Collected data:

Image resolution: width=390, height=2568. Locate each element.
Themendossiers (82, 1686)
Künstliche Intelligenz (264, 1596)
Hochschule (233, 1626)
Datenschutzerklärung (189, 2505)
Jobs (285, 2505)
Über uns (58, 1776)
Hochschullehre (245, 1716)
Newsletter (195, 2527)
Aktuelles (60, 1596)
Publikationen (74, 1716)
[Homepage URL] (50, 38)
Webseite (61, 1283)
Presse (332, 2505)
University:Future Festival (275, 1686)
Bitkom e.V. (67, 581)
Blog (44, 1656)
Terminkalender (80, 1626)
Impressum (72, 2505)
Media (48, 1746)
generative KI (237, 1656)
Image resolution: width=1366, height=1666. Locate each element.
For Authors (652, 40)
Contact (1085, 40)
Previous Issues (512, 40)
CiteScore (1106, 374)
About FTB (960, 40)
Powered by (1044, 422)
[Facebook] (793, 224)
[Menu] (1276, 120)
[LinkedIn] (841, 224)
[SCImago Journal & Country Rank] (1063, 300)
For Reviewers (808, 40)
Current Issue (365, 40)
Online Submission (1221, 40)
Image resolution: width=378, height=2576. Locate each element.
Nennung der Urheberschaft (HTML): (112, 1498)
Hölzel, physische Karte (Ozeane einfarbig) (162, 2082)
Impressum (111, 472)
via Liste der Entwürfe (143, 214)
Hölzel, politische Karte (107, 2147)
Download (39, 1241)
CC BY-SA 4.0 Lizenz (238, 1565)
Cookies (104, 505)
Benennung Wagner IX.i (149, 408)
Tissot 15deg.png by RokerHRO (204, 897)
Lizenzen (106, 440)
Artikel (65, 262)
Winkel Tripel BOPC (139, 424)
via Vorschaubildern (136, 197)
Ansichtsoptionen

Exercise details –
Nothing in the data may change. Give it again in full.

Exercise solution –
Image resolution: width=390, height=2568. Locate each element.
Themendossiers (82, 1686)
Künstliche Intelligenz (264, 1596)
Hochschule (233, 1626)
Datenschutzerklärung (189, 2505)
Jobs (285, 2505)
Über uns (58, 1776)
Hochschullehre (245, 1716)
Newsletter (195, 2527)
Aktuelles (60, 1596)
Publikationen (74, 1716)
[Homepage URL] (50, 38)
Webseite (61, 1283)
Presse (332, 2505)
University:Future Festival (275, 1686)
Bitkom e.V. (67, 581)
Blog (44, 1656)
Terminkalender (80, 1626)
Impressum (72, 2505)
Media (48, 1746)
generative KI (237, 1656)
Image resolution: width=1366, height=1666. Locate each element.
For Authors (652, 40)
Contact (1085, 40)
Previous Issues (512, 40)
CiteScore (1106, 374)
About FTB (960, 40)
Powered by (1044, 422)
[Facebook] (793, 224)
[Menu] (1276, 120)
[LinkedIn] (841, 224)
[SCImago Journal & Country Rank] (1063, 300)
For Reviewers (808, 40)
Current Issue (365, 40)
Online Submission (1221, 40)
Image resolution: width=378, height=2576. Locate each element.
Nennung der Urheberschaft (HTML): (112, 1498)
Hölzel, physische Karte (Ozeane einfarbig) (162, 2082)
Impressum (111, 472)
via Liste der Entwürfe (143, 214)
Hölzel, politische Karte (107, 2147)
Download (39, 1241)
CC BY-SA 4.0 Lizenz (238, 1565)
Cookies (104, 505)
Benennung Wagner IX.i (149, 408)
Tissot 15deg.png by RokerHRO (204, 897)
Lizenzen (106, 440)
Artikel (65, 262)
Winkel Tripel BOPC (139, 424)
via Vorschaubildern (136, 197)
Ansichtsoptionen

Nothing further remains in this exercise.